Dagli al russo Dal “dagli all’untore” di manzoniana memoria siamo passati alla russo-fobia. Manzoni non si rivolterà nella tomba, perché si è già rivoltato da tempo insieme ai padri di una lingua, quella italiana, adattata a qualunque neologismo ed anglicismo possa farci sentire parte della “massa”. Sì, la massa come quella che obbediva a Stalin, Mussolini e Mao senza discutere, perché discutere vuole dire crearsi problemi da soli ed essere isolati. O accusati, in questo caso, di essere filo-russi cosa è quasi peggio dell’essere un “fascista”. Che l’invasione dell’Ucraina sia ingiustificabile certo non devono spiegarcelo politici ed opinionisti, tuttavia il come ed il perché siamo arrivati a tanto resta ancora un mistero per la maggior parte della popolazione, italiana e non.

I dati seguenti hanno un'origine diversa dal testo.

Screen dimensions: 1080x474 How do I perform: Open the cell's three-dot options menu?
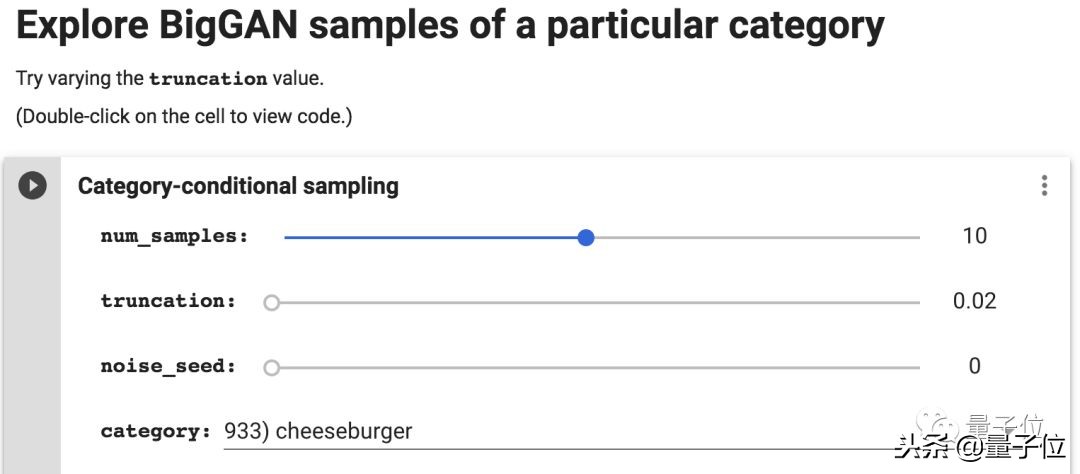click(1044, 186)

Precedenti eclatanti Tito, Krushev, Trockij, i comunisti anti-cominformisti, la vecchia guardia del PCI, i democristiani ed il centro destra: l’etichetta fascista, a ruota, se la sono vista attaccare anche esimi esponenti dell’anti-fascismo. Trockij fu forse il primo, ma anche gli anarchici combattenti in Spagna ed invisi all’Urss furono accusati dal Fronte Popolare di essere fascisti. Tito si vide affibbiare l’etichetta dopo la rottura con Stalin, l’espulsione dal Cominform e l’avvicinamento all’Occidente.
Krushov ebbe un doppio onore, quello di essere fascista e revisionista in un colpo solo. Nel 1956, infatti, aveva condannato apertamente i crimini dello stalinismo (dei quali peraltro fu complice), attirandosi così gli odi dei partiti comunisti occidentali, al tempo ancora legati al “mito” di Josif Stalin.
L’ottavo Presidente della Repubblica Italiana Francesco Cossiga, Ministro della Difesa e Ministro dell’Interno negli Anni caldi della Contestazione e del terrorismo politico, fu spesso associato al fascismo dalle frange più radicali ed extraparlamentari che, per lui, coniarono il soprannome “Kossiga” scritto con la “K” e la doppia s come le rune delle Schultzstaffel naziste.
Non mancò inoltre chi, nelle piazze degli Anni Settanta, accusò i vecchi militanti del PCI di fascismo, perché legati ad un’idea di comunismo del quale gli extraparlamentari rappresentavano elemento di rottura.
“Fascista” è toccato infine al centrodestra italiano (liberali, conservatori), agli ex missini, ad ambienti cattolici conservatori. Addirittura Bettino Craxi, di tradizione socialista ed antifascista, fu talvolta ritratto con camicia nera e stivaloni alla Mussolini in vignette satiriche.
Ultimamente è toccato, oltre che a Putin, ai partiti cosiddetti “sovranisti” ed ai loro leader: Mario Le Pen, Giorgia Meloni, Matteo Salvini, Viktor Orban ed i presidenti dei paesi del Gruppo Visegrad. E al 45° Presidente USA Donald Trump.
In verità il fascismo è finito come esperienza politica nel 1943. Già quello di Salà è considerato, da alcuni storici, “neo-fascismo”. Il termine è rimasto in uso, in chiave poco storica e molto politica, dal ’45 ad oggi per screditare gli avversari politici, dimenticando però che tale sistema non rende giustizia alla Storia ed alle vittime delle ideologie autoritarie e totalitarie del Novecento.
No, di fascisti fascisti ve ne sono ben pochi, gruppi sparuti che mancano di peso specifico nella politica italiana ed europea. Putin non lo è di sicuro, come non lo sono stati Krushev e Tito, Cossiga e Craxi. Ma il ricorso alla Storia come ad un’ “arma” per colpire gli avversari non si ferma, forte della già poca abitudine ad approfondire il presente ed il passato.